I reckon it's done so you get all the oils into the beer before the grassy flavours start up.

When I hop the keg, there is a sweet-spot for a day or two of maximum aroma just before the grassiness starts up.


----------



## bum (2/3/12)

Completely different process to dry hopping, Nick. Hot wort runs through the rocket.


----------



## DJR (2/3/12)

bum said:


> Completely different process to dry hopping, Nick. Hot wort runs through the rocket.



In this case, it's not totally different. The normal process is with hot wort, the Rocket can also be used as a randall on a keg line, I am trying something in between as a pumped dry hop vessel with beer at normal ferment temps


----------



## Nick JD (2/3/12)

bum said:


> Completely different process to dry hopping, Nick. Hot wort runs through the rocket.



Hot? That's not how the torpedo works.


----------



## bum (2/3/12)

DJR said:


> In this case, it's not totally different.


Then my apologies to Nick.


----------



## Dave70 (2/3/12)

That old rocket sure is an impressive bit of kit. I was under the impression they were used post keg, like this pisshead's setup.



Wouldn't most of the aromatics get driven off during fermentation? I couldn't imagine the effect of circulating hot wort through it any different to say 20 minute additions of pellets. I will concede SN knows more about hop additions than me however. As do most people.

My wife looked over my shoulder and asked why they were running beer through all those buds. 
Ha Ha. Women...


----------



## Malted (2/3/12)

Dave70 said:


> That old rocket sure is an impressive bit of kit. I was under the impression they were used post keg, like this pisshead's setup.

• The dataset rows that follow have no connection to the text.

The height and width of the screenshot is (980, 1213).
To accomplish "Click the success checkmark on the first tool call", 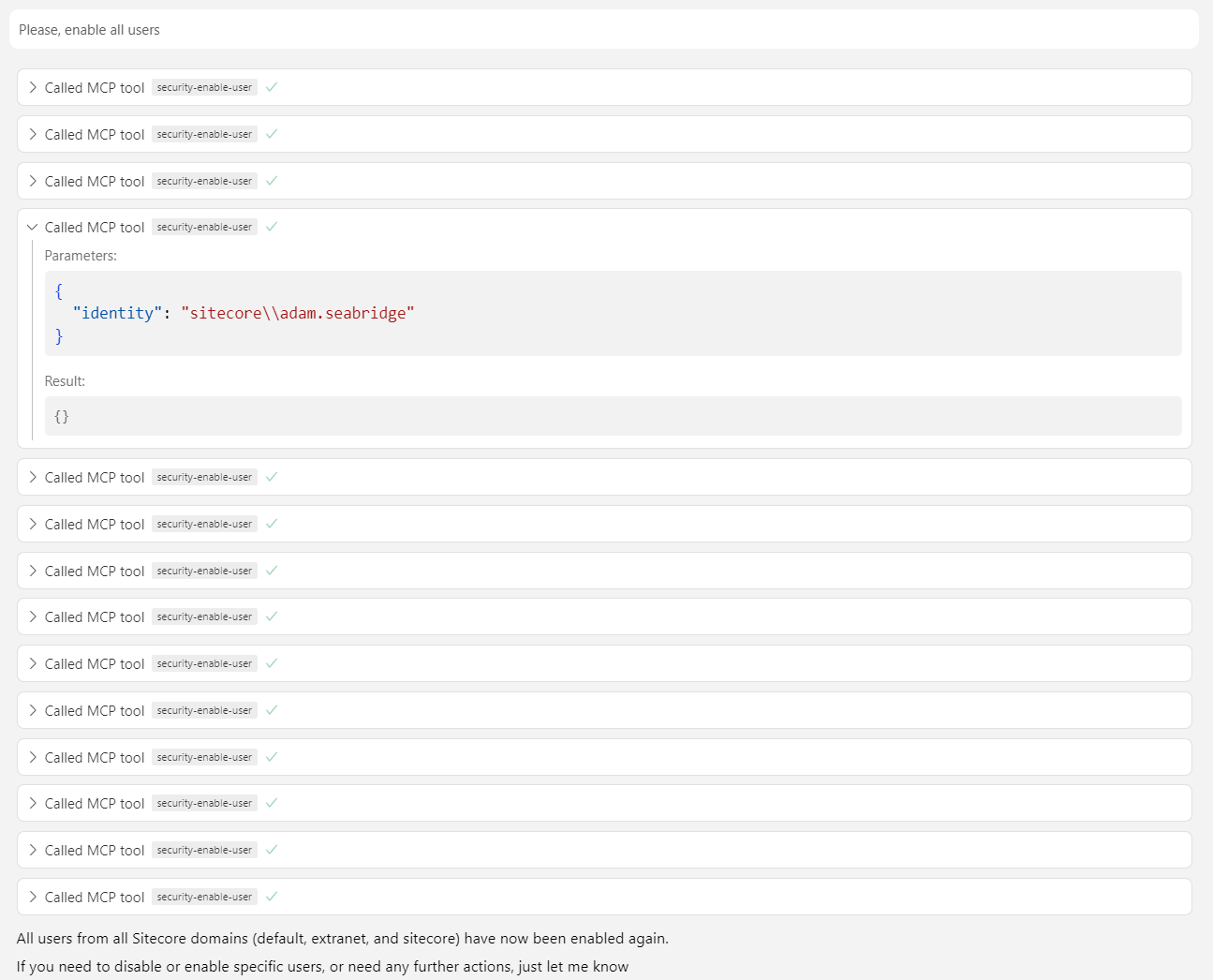I will pyautogui.click(x=272, y=87).
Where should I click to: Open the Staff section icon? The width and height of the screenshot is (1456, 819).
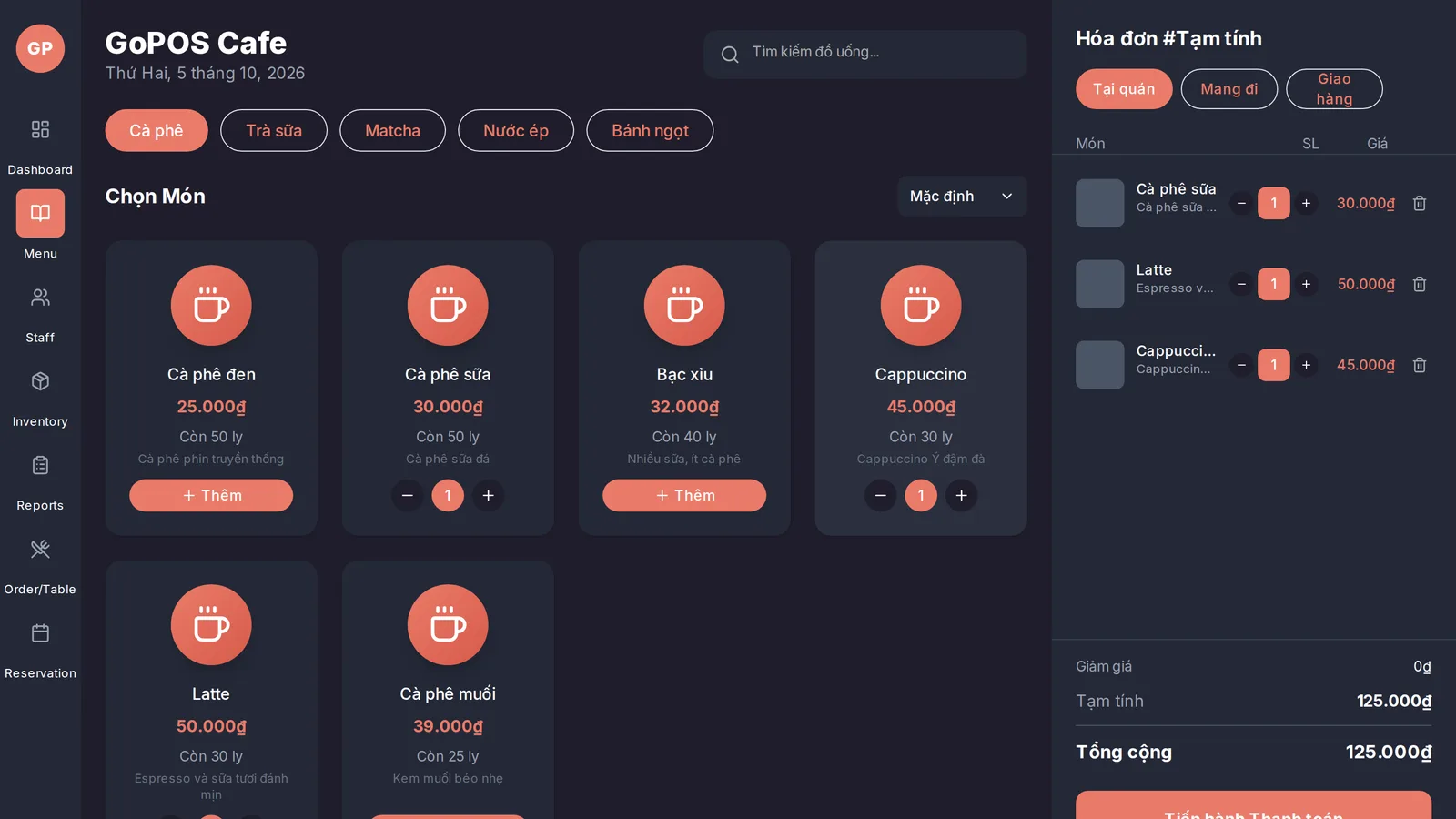40,298
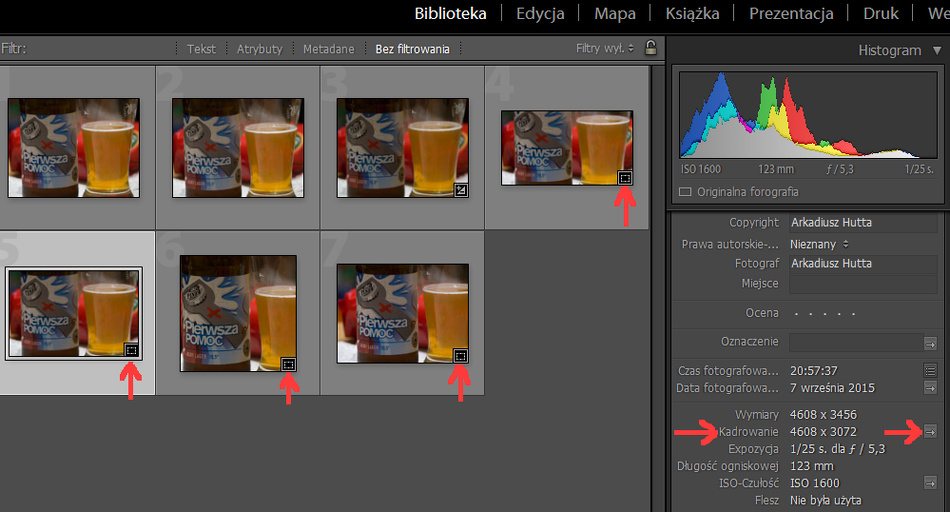Collapse the Histogram panel triangle
The image size is (950, 512).
pyautogui.click(x=937, y=50)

Use them however you like. They are a versatile and great bit of kit. 
Randall for cold, carbed beer or circulating fermenting temp beer or post boil, pre-chiller if you want to:


----------



## Nick JD (2/3/12)

Dave70 said:


> That old rocket sure is an impressive bit of kit. I was under the impression they were used post keg, like this pisshead's setup.
> 
> 
> 
> ...




I have a feeling circulating beer through a torpedo during conditioning releases all the oils and none of the grassiness as it can be done before the hops begin to break down and impart unwanted flavours.


----------



## white.grant (3/3/12)

Malted said:


> Use them however you like. They are a versatile and great bit of kit.
> Randall for cold, carbed beer or circulating fermenting temp beer or post boil, pre-chiller if you want to:
> View attachment 52784



Nice, 

How much does the flow rate drop coming out of the rocket just using gravity?


----------